Nine in ten small firms expect to be running at full strength by the end of this year but the British Chambers of Commerce has warned that further government support may yet be needed.
UK small businesses are increasingly confident in their ability to grow and recover after the pandemic, according to the latest survey of 1,000 businesses (mostly SMEs) by the British Chambers of Commerce (BCC) in partnership with Funding Circle.
The poll findings show that the majority (63%) of UK businesses are emerging from lockdown with either concrete plans or intentions to grow their business over the next 12 months. The manufacturing sector (68%) is particularly optimistic, while 58% of the hardest hit business-to-consumer firms, in sectors such as hospitality, catering and retail, also anticipate growth.

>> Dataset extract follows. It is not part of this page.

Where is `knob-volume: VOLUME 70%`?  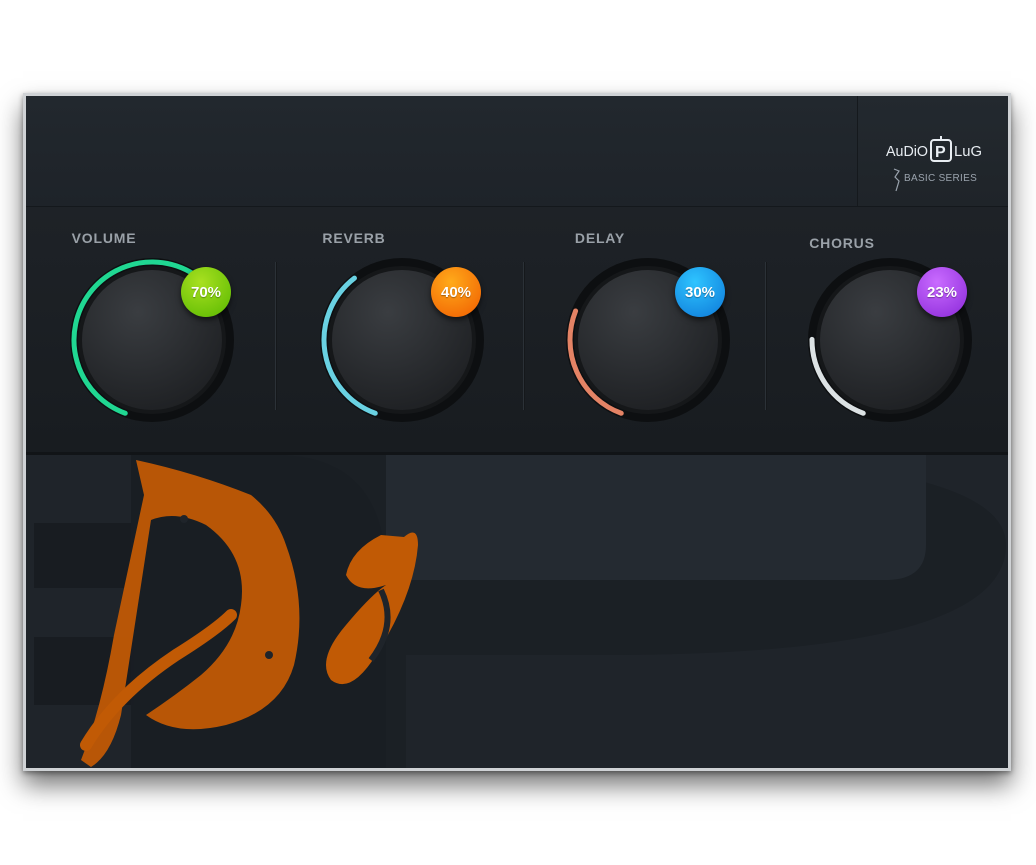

Although the UK economy is yet to fully reopen, many businesses are already back up and running. More than half (53%) said they had already restarted or returned to pre-pandemic levels in April, with a further 27% expecting to reach this milestone by October. By the end of the year, 91% of businesses expect to have fully restarted, with only 1% not expecting to restart for the foreseeable future.
Unsurprisingly, business owners polled say the biggest barriers to reopening are COVID-related, such as the risk of further lockdowns (cited by 38% of respondents) or social distancing requirements (cited by 37%). Concerns around reduced customer demand (33%), inflation pressure (18%) and recruitment difficulties (14%) are also weighing on UK businesses.

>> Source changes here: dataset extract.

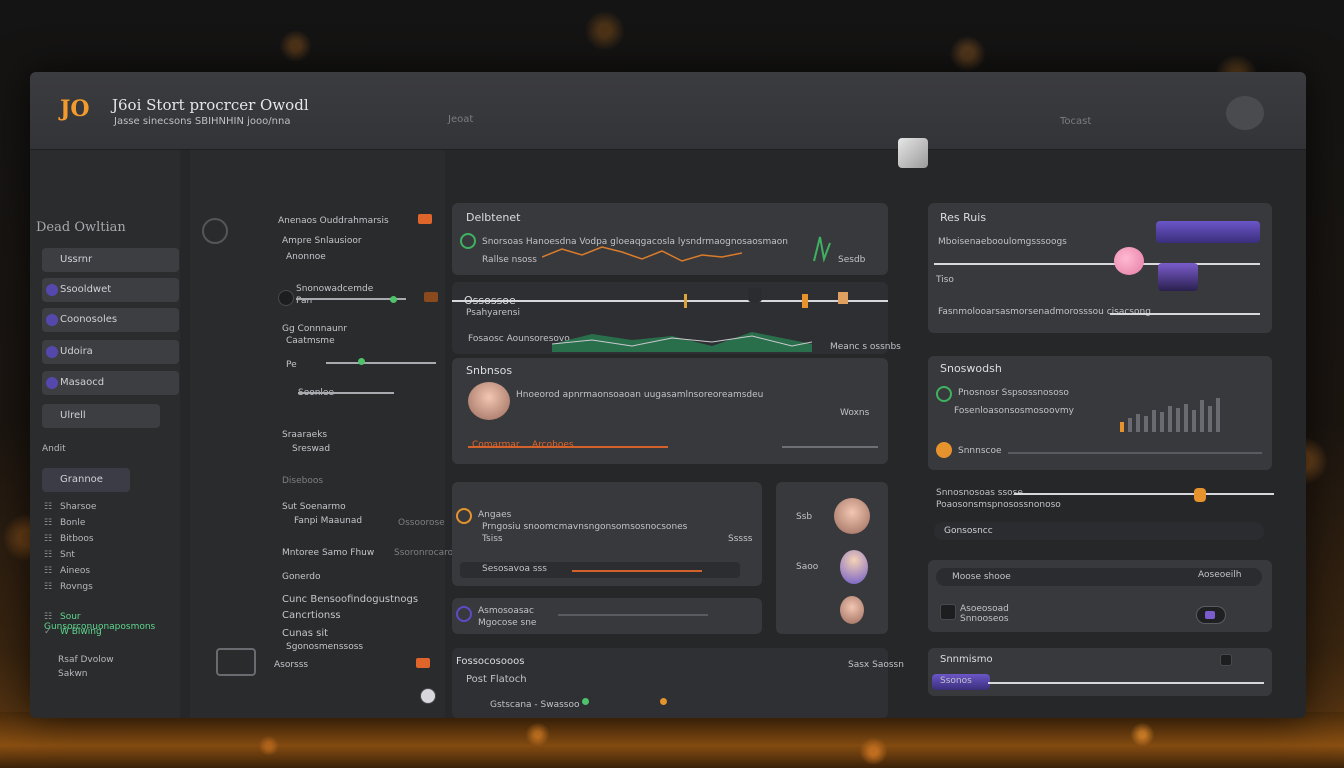 Image resolution: width=1344 pixels, height=768 pixels. What do you see at coordinates (1099, 577) in the screenshot?
I see `option-pill: Moose shooe Aoseoeilh` at bounding box center [1099, 577].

"The ability of businesses to bounce back from the devastation caused by COVID is a huge testament to their resilience,' said Claire Walker, co-executive director of the BCC. "There is cautious optimism growing among firms that as the economy now gradually unlocks, they will be able to push on and return to growth. But the shadow of COVID is very long; many firms still feel uncertain about what the future holds. Having access to finance to help them weather this continuing uncertainty may well prove vital."

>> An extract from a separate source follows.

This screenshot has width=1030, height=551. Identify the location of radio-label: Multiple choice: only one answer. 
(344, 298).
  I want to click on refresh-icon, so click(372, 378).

The BCC is calling on the government to continue to offer reassurance to UK businesses. Walker said: "Firms will feel more confident and will be more willing to invest in jobs and in developing their business, if government can give assurances that a safety net of financial support will be provided should there be a need for restrictions which reduce or stop commercial activity in order to protect public health."
One business putting its growth plans into action is Bird & Blend Tea. Having shifted the business online during the pandemic, it is emerging from lockdown with plans to add two new stores to its 12 existing locations. Mike Turner, co-founder of Bird & Blend, said: "We've seen really positive signs since reopening with steady footfall, especially with the turn in the weather over the last week. We're continuing to follow all social distancing guidelines, which do present some challenges such as when sampling or smelling teas, but our teams have been able to find ways to do this safely in a way that still means customers can have a great experience. Now, we are proud to be actively working towards opening more stores on high streets around the UK."